> [ABOUT THIS EXERCISE]
Output the records that follow, with every character intact.

> [DATA FOR THE TASK]
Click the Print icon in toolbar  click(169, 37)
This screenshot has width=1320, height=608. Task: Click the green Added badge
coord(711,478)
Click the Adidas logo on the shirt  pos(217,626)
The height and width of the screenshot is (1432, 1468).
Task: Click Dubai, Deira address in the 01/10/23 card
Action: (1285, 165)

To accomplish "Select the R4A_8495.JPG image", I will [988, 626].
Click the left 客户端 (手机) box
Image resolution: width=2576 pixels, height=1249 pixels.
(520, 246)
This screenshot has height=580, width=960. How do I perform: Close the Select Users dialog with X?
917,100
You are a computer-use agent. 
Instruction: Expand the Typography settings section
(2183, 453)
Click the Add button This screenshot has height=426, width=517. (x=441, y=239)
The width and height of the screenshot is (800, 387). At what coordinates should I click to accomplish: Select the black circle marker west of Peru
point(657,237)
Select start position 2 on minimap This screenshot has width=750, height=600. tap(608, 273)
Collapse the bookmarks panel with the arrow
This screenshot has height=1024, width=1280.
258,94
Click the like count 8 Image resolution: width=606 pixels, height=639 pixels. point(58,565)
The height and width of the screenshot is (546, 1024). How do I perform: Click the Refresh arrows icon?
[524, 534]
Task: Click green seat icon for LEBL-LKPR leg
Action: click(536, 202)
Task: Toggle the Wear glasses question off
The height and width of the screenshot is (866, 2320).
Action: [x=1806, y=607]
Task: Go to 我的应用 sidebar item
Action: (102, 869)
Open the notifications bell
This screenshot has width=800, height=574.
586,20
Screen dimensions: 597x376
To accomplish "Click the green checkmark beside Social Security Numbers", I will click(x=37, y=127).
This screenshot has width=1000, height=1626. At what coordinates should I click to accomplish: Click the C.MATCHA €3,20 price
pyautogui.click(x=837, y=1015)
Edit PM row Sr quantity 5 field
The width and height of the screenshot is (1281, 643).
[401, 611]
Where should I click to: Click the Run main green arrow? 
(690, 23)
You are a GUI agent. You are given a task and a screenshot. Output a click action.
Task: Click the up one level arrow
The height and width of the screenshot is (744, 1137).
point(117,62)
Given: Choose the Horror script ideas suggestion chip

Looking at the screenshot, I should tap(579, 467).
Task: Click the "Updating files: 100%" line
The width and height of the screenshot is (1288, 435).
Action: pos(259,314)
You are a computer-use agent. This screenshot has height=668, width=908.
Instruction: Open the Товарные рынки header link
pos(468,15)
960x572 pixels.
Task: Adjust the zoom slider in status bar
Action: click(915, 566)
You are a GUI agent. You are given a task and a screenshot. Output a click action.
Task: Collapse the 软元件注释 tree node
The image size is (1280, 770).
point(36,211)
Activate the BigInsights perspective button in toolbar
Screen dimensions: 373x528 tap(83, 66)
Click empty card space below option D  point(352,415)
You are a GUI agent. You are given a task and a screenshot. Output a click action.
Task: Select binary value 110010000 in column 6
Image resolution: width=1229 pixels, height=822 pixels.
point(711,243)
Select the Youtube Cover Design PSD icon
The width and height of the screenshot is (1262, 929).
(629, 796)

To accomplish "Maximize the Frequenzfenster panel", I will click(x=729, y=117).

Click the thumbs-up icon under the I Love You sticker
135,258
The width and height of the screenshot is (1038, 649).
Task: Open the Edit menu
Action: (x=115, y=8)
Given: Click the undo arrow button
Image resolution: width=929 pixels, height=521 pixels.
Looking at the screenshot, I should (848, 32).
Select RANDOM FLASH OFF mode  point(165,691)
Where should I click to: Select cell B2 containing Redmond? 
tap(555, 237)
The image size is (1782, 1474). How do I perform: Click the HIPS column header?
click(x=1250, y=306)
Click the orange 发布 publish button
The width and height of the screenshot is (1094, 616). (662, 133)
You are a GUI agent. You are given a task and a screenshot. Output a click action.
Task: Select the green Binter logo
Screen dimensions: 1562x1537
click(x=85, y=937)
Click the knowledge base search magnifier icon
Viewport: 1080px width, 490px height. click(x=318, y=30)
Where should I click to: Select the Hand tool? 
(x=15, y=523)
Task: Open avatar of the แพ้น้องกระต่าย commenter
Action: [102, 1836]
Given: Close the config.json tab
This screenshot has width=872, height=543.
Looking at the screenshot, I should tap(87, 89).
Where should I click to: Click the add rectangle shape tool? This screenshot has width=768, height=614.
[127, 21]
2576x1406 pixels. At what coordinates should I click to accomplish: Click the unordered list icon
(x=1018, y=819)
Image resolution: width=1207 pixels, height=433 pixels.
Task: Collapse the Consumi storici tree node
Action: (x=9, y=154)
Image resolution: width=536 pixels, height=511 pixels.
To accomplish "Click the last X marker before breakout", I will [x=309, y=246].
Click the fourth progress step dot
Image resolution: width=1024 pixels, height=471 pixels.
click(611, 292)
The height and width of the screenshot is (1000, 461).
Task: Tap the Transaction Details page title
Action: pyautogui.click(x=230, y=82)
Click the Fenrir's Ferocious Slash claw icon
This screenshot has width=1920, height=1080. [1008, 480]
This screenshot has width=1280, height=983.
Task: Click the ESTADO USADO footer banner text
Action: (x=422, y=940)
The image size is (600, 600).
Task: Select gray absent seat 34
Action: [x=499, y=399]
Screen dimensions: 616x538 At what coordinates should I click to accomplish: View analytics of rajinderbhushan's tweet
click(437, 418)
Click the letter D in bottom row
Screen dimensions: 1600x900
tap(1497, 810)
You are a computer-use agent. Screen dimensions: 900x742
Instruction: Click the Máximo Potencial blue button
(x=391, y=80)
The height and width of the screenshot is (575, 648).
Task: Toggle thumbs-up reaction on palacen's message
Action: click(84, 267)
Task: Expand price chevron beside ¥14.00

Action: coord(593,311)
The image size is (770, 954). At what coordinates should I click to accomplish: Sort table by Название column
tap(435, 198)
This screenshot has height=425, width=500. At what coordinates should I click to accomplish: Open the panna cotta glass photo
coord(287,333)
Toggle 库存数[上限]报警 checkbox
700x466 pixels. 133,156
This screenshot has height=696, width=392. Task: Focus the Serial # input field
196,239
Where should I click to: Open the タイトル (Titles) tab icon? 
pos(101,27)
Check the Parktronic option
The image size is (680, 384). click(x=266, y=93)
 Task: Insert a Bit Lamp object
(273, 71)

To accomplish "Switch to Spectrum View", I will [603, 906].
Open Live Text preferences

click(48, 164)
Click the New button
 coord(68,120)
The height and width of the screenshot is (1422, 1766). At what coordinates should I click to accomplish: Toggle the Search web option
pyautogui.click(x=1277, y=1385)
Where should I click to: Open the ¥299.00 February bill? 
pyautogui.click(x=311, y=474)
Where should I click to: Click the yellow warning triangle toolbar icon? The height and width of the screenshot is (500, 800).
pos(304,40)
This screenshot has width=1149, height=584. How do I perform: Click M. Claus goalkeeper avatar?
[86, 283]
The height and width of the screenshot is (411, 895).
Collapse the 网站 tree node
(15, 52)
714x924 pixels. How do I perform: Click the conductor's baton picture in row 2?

> [COMPLETED TASK]
Click the Print icon in toolbar  click(169, 37)
This screenshot has width=1320, height=608. Task: Click the green Added badge
coord(711,478)
Click the Adidas logo on the shirt  pos(217,626)
The height and width of the screenshot is (1432, 1468).
Task: Click Dubai, Deira address in the 01/10/23 card
Action: (1285, 165)

To accomplish "Select the R4A_8495.JPG image", I will [988, 626].
Click the left 客户端 (手机) box
Image resolution: width=2576 pixels, height=1249 pixels.
(520, 246)
This screenshot has height=580, width=960. How do I perform: Close the Select Users dialog with X?
917,100
You are a computer-use agent. 
Instruction: Expand the Typography settings section
(2183, 453)
Click the Add button This screenshot has height=426, width=517. (x=441, y=239)
The width and height of the screenshot is (800, 387). At what coordinates should I click to accomplish: Select the black circle marker west of Peru
point(657,237)
Select start position 2 on minimap This screenshot has width=750, height=600. tap(608, 273)
Collapse the bookmarks panel with the arrow
This screenshot has height=1024, width=1280.
258,94
Click the like count 8 Image resolution: width=606 pixels, height=639 pixels. point(58,565)
The height and width of the screenshot is (546, 1024). How do I perform: Click the Refresh arrows icon?
[524, 534]
Task: Click green seat icon for LEBL-LKPR leg
Action: click(536, 202)
Task: Toggle the Wear glasses question off
The height and width of the screenshot is (866, 2320).
Action: [x=1806, y=607]
Task: Go to 我的应用 sidebar item
Action: (102, 869)
Open the notifications bell
This screenshot has width=800, height=574.
586,20
Screen dimensions: 597x376
To accomplish "Click the green checkmark beside Social Security Numbers", I will click(x=37, y=127).
This screenshot has width=1000, height=1626. At what coordinates should I click to accomplish: Click the C.MATCHA €3,20 price
pyautogui.click(x=837, y=1015)
Edit PM row Sr quantity 5 field
The width and height of the screenshot is (1281, 643).
[401, 611]
Where should I click to: Click the Run main green arrow? 
(690, 23)
You are a GUI agent. You are given a task and a screenshot. Output a click action.
Task: Click the up one level arrow
The height and width of the screenshot is (744, 1137).
point(117,62)
Given: Choose the Horror script ideas suggestion chip

Looking at the screenshot, I should tap(579, 467).
Task: Click the "Updating files: 100%" line
The width and height of the screenshot is (1288, 435).
Action: pos(259,314)
You are a computer-use agent. This screenshot has height=668, width=908.
Instruction: Open the Товарные рынки header link
pos(468,15)
960x572 pixels.
Task: Adjust the zoom slider in status bar
Action: click(915, 566)
You are a GUI agent. You are given a task and a screenshot. Output a click action.
Task: Collapse the 软元件注释 tree node
The image size is (1280, 770).
point(36,211)
Activate the BigInsights perspective button in toolbar
Screen dimensions: 373x528 tap(83, 66)
Click empty card space below option D  point(352,415)
You are a GUI agent. You are given a task and a screenshot. Output a click action.
Task: Select binary value 110010000 in column 6
Image resolution: width=1229 pixels, height=822 pixels.
point(711,243)
Select the Youtube Cover Design PSD icon
The width and height of the screenshot is (1262, 929).
(629, 796)

To accomplish "Maximize the Frequenzfenster panel", I will click(x=729, y=117).

Click the thumbs-up icon under the I Love You sticker
135,258
The width and height of the screenshot is (1038, 649).
Task: Open the Edit menu
Action: (x=115, y=8)
Given: Click the undo arrow button
Image resolution: width=929 pixels, height=521 pixels.
Looking at the screenshot, I should (848, 32).
Select RANDOM FLASH OFF mode  point(165,691)
Where should I click to: Select cell B2 containing Redmond? 
tap(555, 237)
The image size is (1782, 1474). How do I perform: Click the HIPS column header?
click(x=1250, y=306)
Click the orange 发布 publish button
The width and height of the screenshot is (1094, 616). (662, 133)
You are a GUI agent. You are given a task and a screenshot. Output a click action.
Task: Select the green Binter logo
Screen dimensions: 1562x1537
click(x=85, y=937)
Click the knowledge base search magnifier icon
Viewport: 1080px width, 490px height. click(x=318, y=30)
Where should I click to: Select the Hand tool? 
(x=15, y=523)
Task: Open avatar of the แพ้น้องกระต่าย commenter
Action: [102, 1836]
Given: Close the config.json tab
This screenshot has width=872, height=543.
Looking at the screenshot, I should tap(87, 89).
Where should I click to: Click the add rectangle shape tool? This screenshot has width=768, height=614.
[127, 21]
2576x1406 pixels. At what coordinates should I click to accomplish: Click the unordered list icon
(x=1018, y=819)
Image resolution: width=1207 pixels, height=433 pixels.
Task: Collapse the Consumi storici tree node
Action: (x=9, y=154)
Image resolution: width=536 pixels, height=511 pixels.
To accomplish "Click the last X marker before breakout", I will [x=309, y=246].
Click the fourth progress step dot
Image resolution: width=1024 pixels, height=471 pixels.
click(611, 292)
The height and width of the screenshot is (1000, 461).
Task: Tap the Transaction Details page title
Action: pyautogui.click(x=230, y=82)
Click the Fenrir's Ferocious Slash claw icon
This screenshot has width=1920, height=1080. [1008, 480]
This screenshot has width=1280, height=983.
Task: Click the ESTADO USADO footer banner text
Action: (x=422, y=940)
The image size is (600, 600).
Task: Select gray absent seat 34
Action: [x=499, y=399]
Screen dimensions: 616x538 At what coordinates should I click to accomplish: View analytics of rajinderbhushan's tweet
click(437, 418)
Click the letter D in bottom row
Screen dimensions: 1600x900
tap(1497, 810)
You are a computer-use agent. Screen dimensions: 900x742
Instruction: Click the Máximo Potencial blue button
(x=391, y=80)
The height and width of the screenshot is (575, 648).
Task: Toggle thumbs-up reaction on palacen's message
Action: click(84, 267)
Task: Expand price chevron beside ¥14.00

Action: coord(593,311)
The image size is (770, 954). At what coordinates should I click to accomplish: Sort table by Название column
tap(435, 198)
This screenshot has height=425, width=500. At what coordinates should I click to accomplish: Open the panna cotta glass photo
coord(287,333)
Toggle 库存数[上限]报警 checkbox
700x466 pixels. 133,156
This screenshot has height=696, width=392. Task: Focus the Serial # input field
196,239
Where should I click to: Open the タイトル (Titles) tab icon? 
pos(101,27)
Check the Parktronic option
The image size is (680, 384). click(x=266, y=93)
 Task: Insert a Bit Lamp object
(273, 71)

To accomplish "Switch to Spectrum View", I will [603, 906].
Open Live Text preferences

click(48, 164)
Click the New button
 coord(68,120)
The height and width of the screenshot is (1422, 1766). At what coordinates should I click to accomplish: Toggle the Search web option
pyautogui.click(x=1277, y=1385)
Where should I click to: Open the ¥299.00 February bill? 
pyautogui.click(x=311, y=474)
Where should I click to: Click the yellow warning triangle toolbar icon? The height and width of the screenshot is (500, 800).
pos(304,40)
This screenshot has width=1149, height=584. How do I perform: Click M. Claus goalkeeper avatar?
[86, 283]
The height and width of the screenshot is (411, 895).
Collapse the 网站 tree node
(15, 52)
714x924 pixels. How do I perform: Click the conductor's baton picture in row 2?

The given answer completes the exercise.